Nearly everyone agrees that the next big step would be a space telescope that could observe alien worlds directly. (Kepler uses indirect methods to infer the existence of extrasolar planets.) Back in 2000, NASA even started planning such a spacecraft. But those dreams foundered on the potential cost of the mission, and on the lack of technologies to make it happen.
A direct-imaging telescope would use one of two methods to block out the light of host stars and let it detect much fainter planets in orbit around them. One approach is a coronagraph, a disc that sits inside a space telescope and blocks the light of the central star so that the planet pops into view. WFIRST is currently planned to have a coronagraph that would enable it to image exoplanets directly, but the instrument may be cut for budgetary reasons. Another option is a starshade, an orbiting piece of opaque material that would position itself at some distance from a space telescope and block the star’s light from there.

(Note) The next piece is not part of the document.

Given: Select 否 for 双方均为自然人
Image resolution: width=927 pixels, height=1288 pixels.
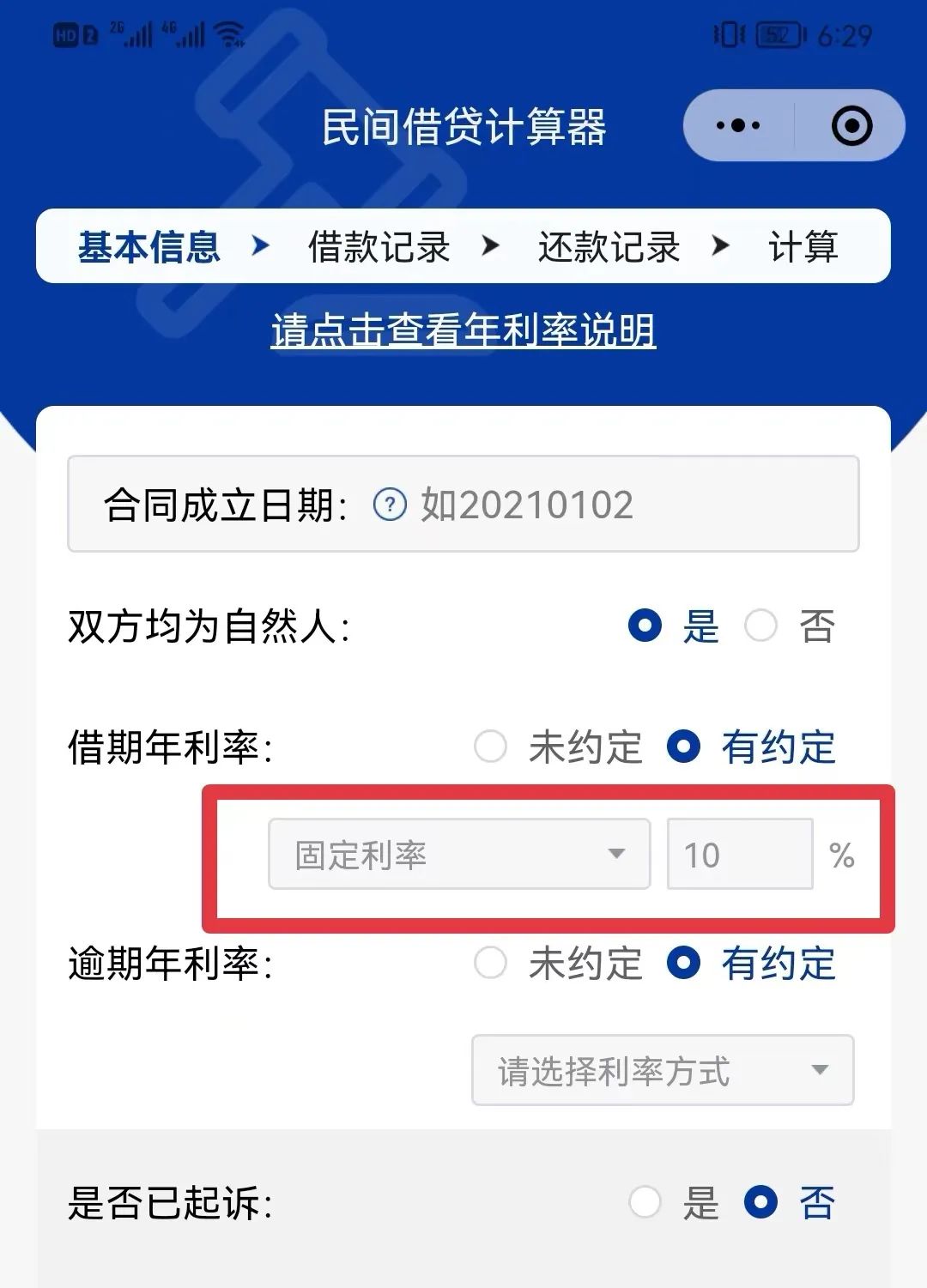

“We’d all be very disappointed if there wasn’t some kind of imaging mission in the next decade, given how exciting and vibrant this field is,” says Suvrath Mahadevan, an exoplanet researcher at Pennsylvania State University in University Park.

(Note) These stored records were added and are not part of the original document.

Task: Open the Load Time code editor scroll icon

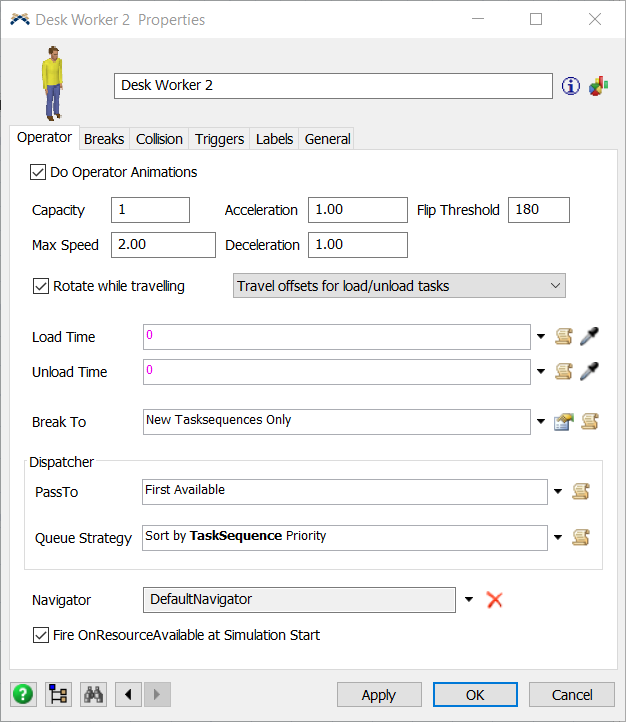Action: 564,337
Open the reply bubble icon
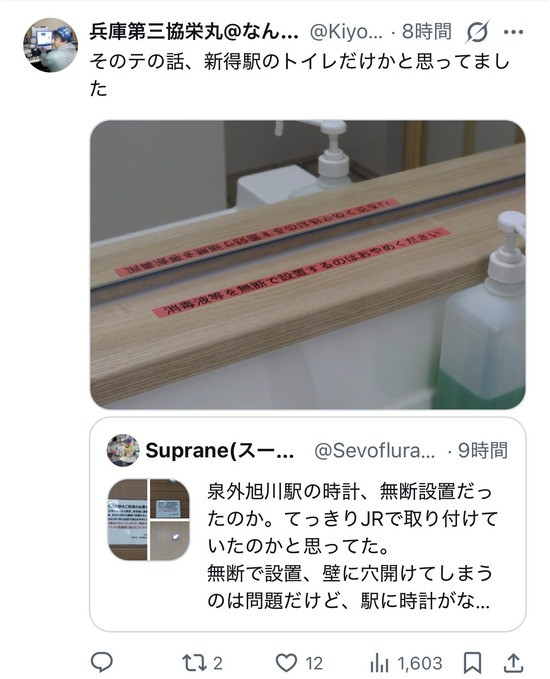The height and width of the screenshot is (679, 550). coord(102,662)
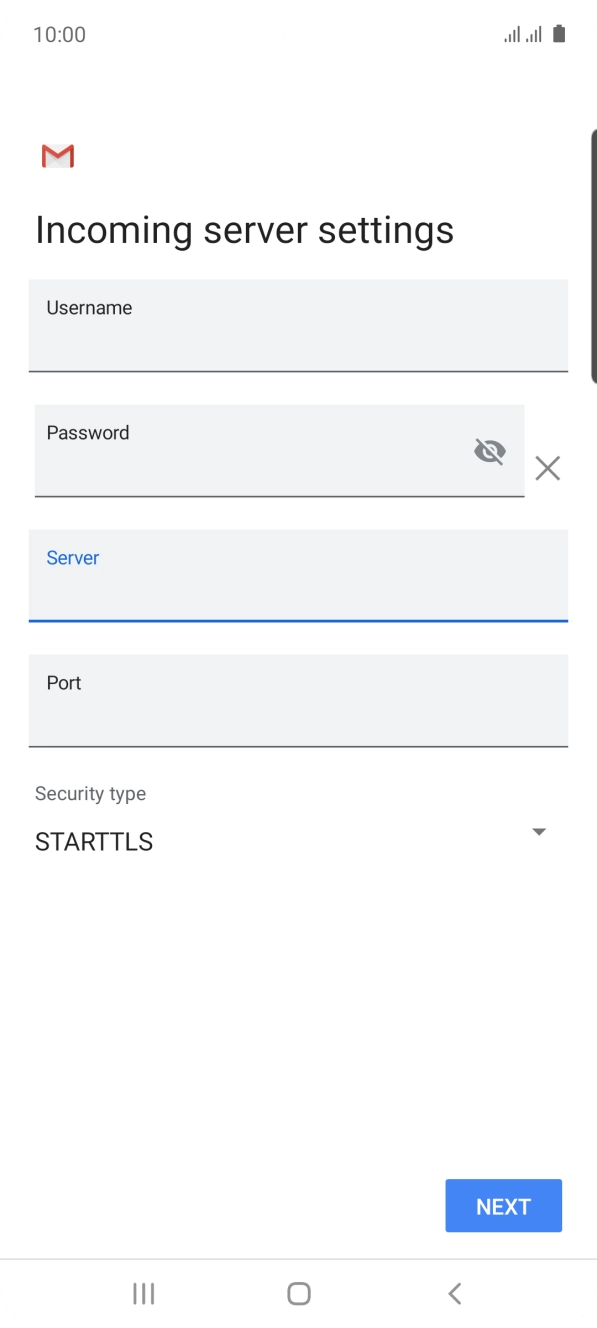The image size is (597, 1328).
Task: Focus the Server input field
Action: pyautogui.click(x=297, y=577)
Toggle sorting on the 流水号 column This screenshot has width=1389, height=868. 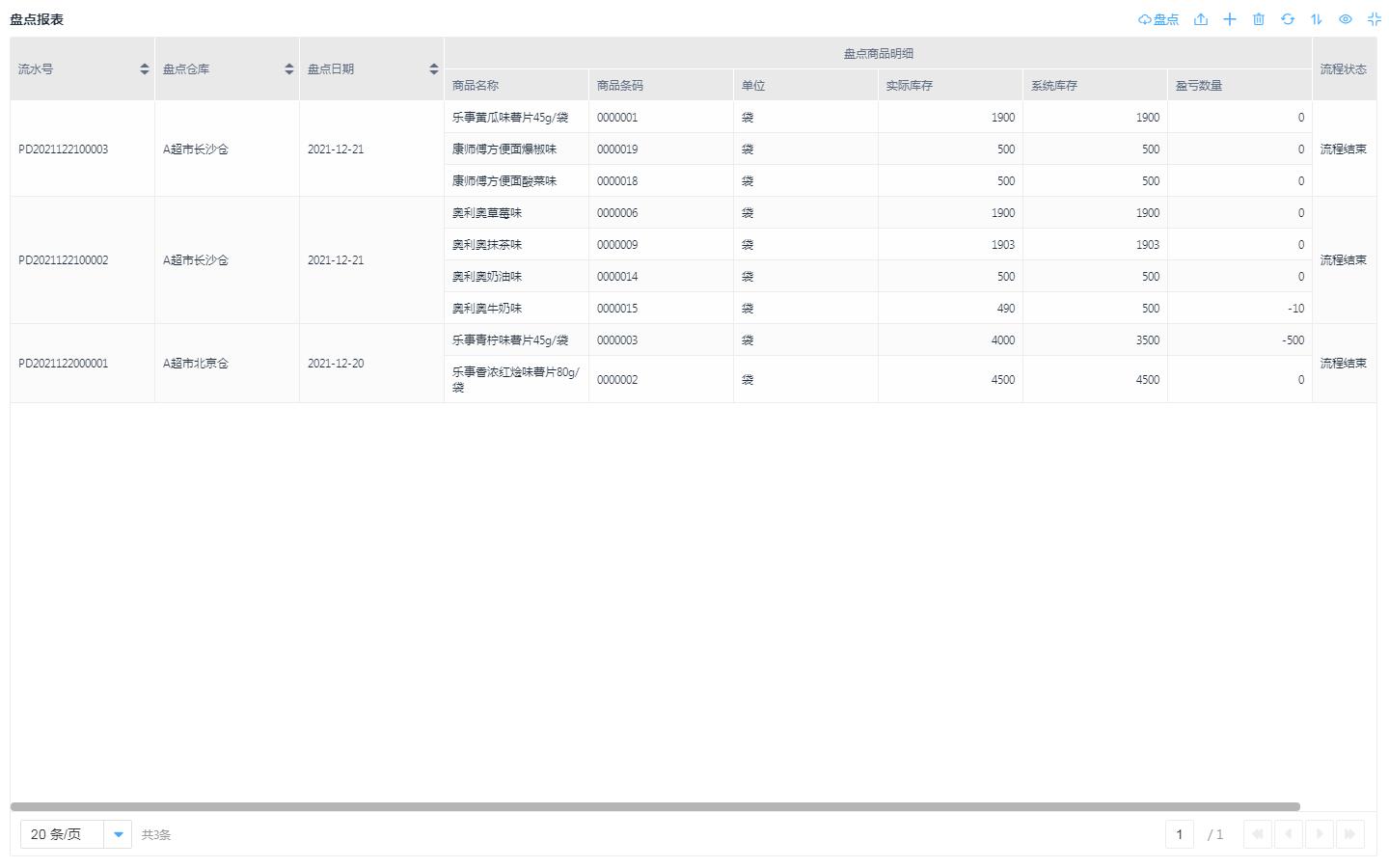pyautogui.click(x=144, y=68)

For now, the European Space Agency is planning PLATO (Planetary Transits and Oscillations of Stars), a 2024 exoplanet mission that would not image planets directly. And US astronomers will keep trying to pick up more bits of information about exoplanets. The Transiting Exoplanet Survey Satellite, a NASA mission scheduled for 2017, will hunt for planets crossing the faces of half a million nearby bright stars. And the James Webb Space Telescope, due to launch in 2018, will explore clouds and atmospheres on relatively small exoplanets — although it is unlikely to see anything as small as Earth.

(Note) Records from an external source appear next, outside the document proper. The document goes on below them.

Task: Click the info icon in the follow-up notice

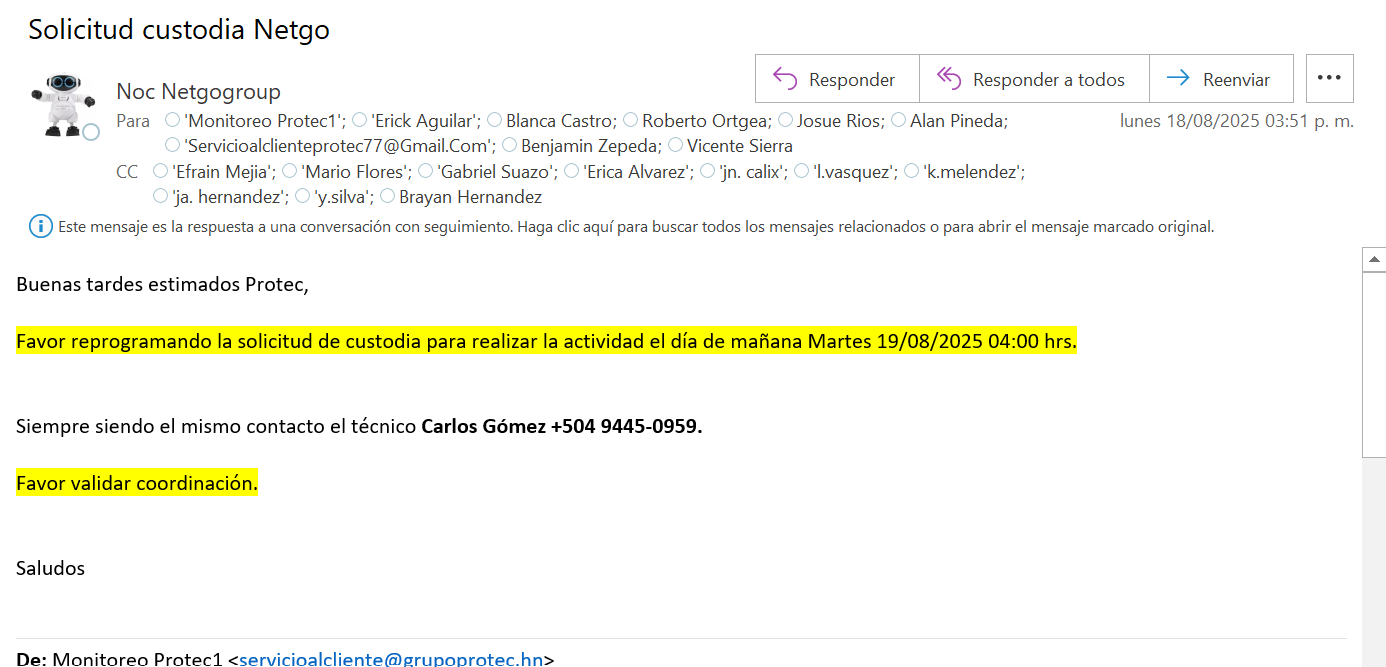Action: [41, 227]
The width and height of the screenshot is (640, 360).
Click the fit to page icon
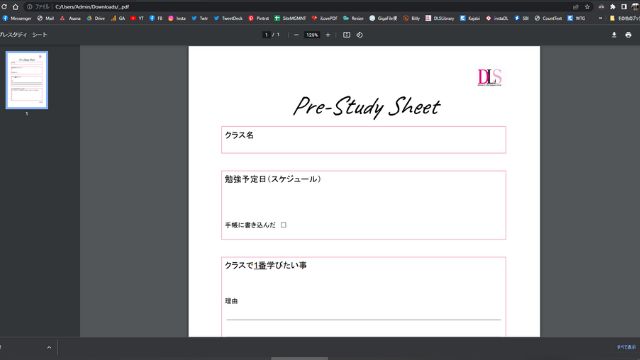click(347, 35)
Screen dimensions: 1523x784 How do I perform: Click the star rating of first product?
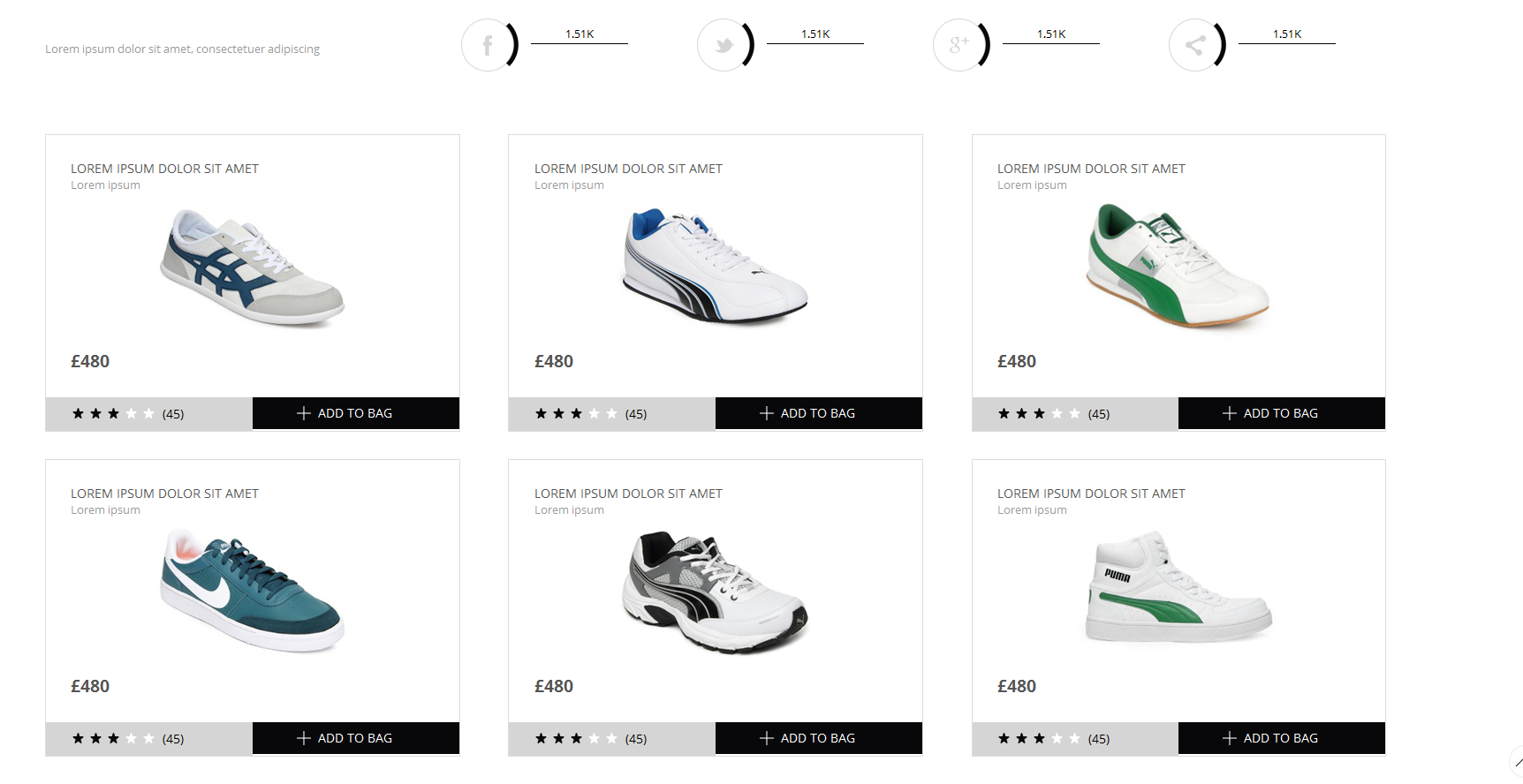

Still, those upcoming missions do not really address the question of whether humans are alone in the cosmos, says Aki Roberge, an astrophysicist at the Goddard Space Flight Center in Greenbelt, Maryland. “I believe the time is near,” she says, “when we should really try to tackle it with a mission capable of finding habitable conditions on nearby Earth-like worlds and seeing if they might support life.”